----- RECORDS FOR THE TASK

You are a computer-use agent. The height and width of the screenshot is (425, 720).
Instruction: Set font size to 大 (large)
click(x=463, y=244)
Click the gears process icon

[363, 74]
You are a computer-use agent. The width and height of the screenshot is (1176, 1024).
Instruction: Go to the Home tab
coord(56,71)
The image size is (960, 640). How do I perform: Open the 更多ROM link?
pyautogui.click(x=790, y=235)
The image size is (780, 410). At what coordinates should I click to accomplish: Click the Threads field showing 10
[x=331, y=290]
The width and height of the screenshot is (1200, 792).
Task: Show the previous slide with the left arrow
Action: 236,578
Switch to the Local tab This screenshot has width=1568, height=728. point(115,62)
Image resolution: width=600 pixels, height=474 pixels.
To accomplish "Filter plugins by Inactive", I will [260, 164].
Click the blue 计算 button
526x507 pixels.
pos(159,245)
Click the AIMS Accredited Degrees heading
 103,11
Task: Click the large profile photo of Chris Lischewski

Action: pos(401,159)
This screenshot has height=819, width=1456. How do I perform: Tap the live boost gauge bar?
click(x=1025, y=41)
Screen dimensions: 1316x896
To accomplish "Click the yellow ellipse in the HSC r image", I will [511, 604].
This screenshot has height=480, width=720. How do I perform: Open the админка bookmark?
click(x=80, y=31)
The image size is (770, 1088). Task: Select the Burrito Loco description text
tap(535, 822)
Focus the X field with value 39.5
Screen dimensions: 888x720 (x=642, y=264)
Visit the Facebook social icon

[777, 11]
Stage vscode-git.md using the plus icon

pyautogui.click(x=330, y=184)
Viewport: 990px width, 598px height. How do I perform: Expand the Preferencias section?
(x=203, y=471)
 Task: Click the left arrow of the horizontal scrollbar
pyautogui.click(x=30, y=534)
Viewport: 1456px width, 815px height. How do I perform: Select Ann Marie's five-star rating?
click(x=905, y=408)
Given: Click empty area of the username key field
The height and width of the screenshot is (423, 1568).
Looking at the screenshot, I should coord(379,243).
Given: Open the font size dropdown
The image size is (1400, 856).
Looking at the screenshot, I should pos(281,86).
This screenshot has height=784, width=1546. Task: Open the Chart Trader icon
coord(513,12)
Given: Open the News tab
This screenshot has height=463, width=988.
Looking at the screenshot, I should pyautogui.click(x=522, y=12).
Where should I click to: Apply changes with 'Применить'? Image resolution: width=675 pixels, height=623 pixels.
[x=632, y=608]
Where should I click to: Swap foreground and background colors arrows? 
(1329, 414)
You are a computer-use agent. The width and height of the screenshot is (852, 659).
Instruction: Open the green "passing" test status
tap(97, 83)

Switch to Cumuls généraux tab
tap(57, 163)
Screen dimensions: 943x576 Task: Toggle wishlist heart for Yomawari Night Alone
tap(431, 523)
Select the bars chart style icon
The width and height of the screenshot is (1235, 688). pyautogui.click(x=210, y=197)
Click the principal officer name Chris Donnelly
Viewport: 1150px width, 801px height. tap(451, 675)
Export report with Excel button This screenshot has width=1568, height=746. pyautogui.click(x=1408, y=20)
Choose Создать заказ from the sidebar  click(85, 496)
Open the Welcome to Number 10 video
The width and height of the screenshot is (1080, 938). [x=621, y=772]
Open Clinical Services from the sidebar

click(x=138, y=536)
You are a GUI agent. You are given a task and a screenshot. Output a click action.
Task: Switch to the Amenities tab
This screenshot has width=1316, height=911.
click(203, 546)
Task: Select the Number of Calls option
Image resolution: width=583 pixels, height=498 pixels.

----------

§ **EXERCISE**:
Update the data from its start through the line containing "will [511, 604]." by replacing "Instruction" with "Command", keeping everything else the same.

§ **FULL SOLUTION**:
You are a computer-use agent. The height and width of the screenshot is (425, 720).
Command: Set font size to 大 (large)
click(x=463, y=244)
Click the gears process icon

[363, 74]
You are a computer-use agent. The width and height of the screenshot is (1176, 1024).
Command: Go to the Home tab
coord(56,71)
The image size is (960, 640). How do I perform: Open the 更多ROM link?
pyautogui.click(x=790, y=235)
The image size is (780, 410). At what coordinates should I click to accomplish: Click the Threads field showing 10
[x=331, y=290]
The width and height of the screenshot is (1200, 792).
Task: Show the previous slide with the left arrow
Action: 236,578
Switch to the Local tab This screenshot has width=1568, height=728. point(115,62)
Image resolution: width=600 pixels, height=474 pixels.
To accomplish "Filter plugins by Inactive", I will [260, 164].
Click the blue 计算 button
526x507 pixels.
pos(159,245)
Click the AIMS Accredited Degrees heading
 103,11
Task: Click the large profile photo of Chris Lischewski

Action: pos(401,159)
This screenshot has height=819, width=1456. How do I perform: Tap the live boost gauge bar?
click(x=1025, y=41)
Screen dimensions: 1316x896
To accomplish "Click the yellow ellipse in the HSC r image", I will [511, 604].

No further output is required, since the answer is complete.